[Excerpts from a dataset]
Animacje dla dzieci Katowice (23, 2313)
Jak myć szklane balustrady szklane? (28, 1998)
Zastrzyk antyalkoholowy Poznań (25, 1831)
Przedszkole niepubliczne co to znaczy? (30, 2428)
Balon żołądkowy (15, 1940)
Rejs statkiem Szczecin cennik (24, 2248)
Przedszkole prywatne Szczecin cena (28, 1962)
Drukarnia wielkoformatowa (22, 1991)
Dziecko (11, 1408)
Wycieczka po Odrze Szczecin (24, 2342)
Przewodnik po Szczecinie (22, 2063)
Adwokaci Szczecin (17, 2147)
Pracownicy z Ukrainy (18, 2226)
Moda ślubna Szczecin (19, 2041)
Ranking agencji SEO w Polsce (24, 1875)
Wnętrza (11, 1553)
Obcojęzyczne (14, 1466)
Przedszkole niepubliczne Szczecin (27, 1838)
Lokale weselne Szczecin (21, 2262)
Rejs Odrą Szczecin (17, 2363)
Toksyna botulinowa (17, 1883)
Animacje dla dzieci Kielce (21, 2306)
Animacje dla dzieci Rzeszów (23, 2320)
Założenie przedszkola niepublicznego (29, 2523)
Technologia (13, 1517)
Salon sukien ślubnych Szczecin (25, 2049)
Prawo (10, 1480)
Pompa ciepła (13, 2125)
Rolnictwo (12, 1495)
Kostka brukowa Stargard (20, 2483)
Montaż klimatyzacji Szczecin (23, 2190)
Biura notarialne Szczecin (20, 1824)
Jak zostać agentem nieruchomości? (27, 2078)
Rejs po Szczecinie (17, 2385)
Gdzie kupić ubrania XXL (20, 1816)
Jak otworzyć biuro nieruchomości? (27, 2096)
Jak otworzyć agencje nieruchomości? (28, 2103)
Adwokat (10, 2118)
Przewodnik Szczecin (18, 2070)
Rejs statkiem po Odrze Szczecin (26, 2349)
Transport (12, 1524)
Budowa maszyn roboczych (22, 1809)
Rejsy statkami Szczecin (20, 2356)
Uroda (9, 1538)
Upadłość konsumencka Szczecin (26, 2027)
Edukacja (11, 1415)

*TASK DETAILS:*
Output each line of the records above exactly, beginning at the first, and stop once the line containing "Jak zostać agentem nieruchomości? (27, 2078)" has been output.

*SOLUTION FOR THIS PROBLEM:*
Animacje dla dzieci Katowice (23, 2313)
Jak myć szklane balustrady szklane? (28, 1998)
Zastrzyk antyalkoholowy Poznań (25, 1831)
Przedszkole niepubliczne co to znaczy? (30, 2428)
Balon żołądkowy (15, 1940)
Rejs statkiem Szczecin cennik (24, 2248)
Przedszkole prywatne Szczecin cena (28, 1962)
Drukarnia wielkoformatowa (22, 1991)
Dziecko (11, 1408)
Wycieczka po Odrze Szczecin (24, 2342)
Przewodnik po Szczecinie (22, 2063)
Adwokaci Szczecin (17, 2147)
Pracownicy z Ukrainy (18, 2226)
Moda ślubna Szczecin (19, 2041)
Ranking agencji SEO w Polsce (24, 1875)
Wnętrza (11, 1553)
Obcojęzyczne (14, 1466)
Przedszkole niepubliczne Szczecin (27, 1838)
Lokale weselne Szczecin (21, 2262)
Rejs Odrą Szczecin (17, 2363)
Toksyna botulinowa (17, 1883)
Animacje dla dzieci Kielce (21, 2306)
Animacje dla dzieci Rzeszów (23, 2320)
Założenie przedszkola niepublicznego (29, 2523)
Technologia (13, 1517)
Salon sukien ślubnych Szczecin (25, 2049)
Prawo (10, 1480)
Pompa ciepła (13, 2125)
Rolnictwo (12, 1495)
Kostka brukowa Stargard (20, 2483)
Montaż klimatyzacji Szczecin (23, 2190)
Biura notarialne Szczecin (20, 1824)
Jak zostać agentem nieruchomości? (27, 2078)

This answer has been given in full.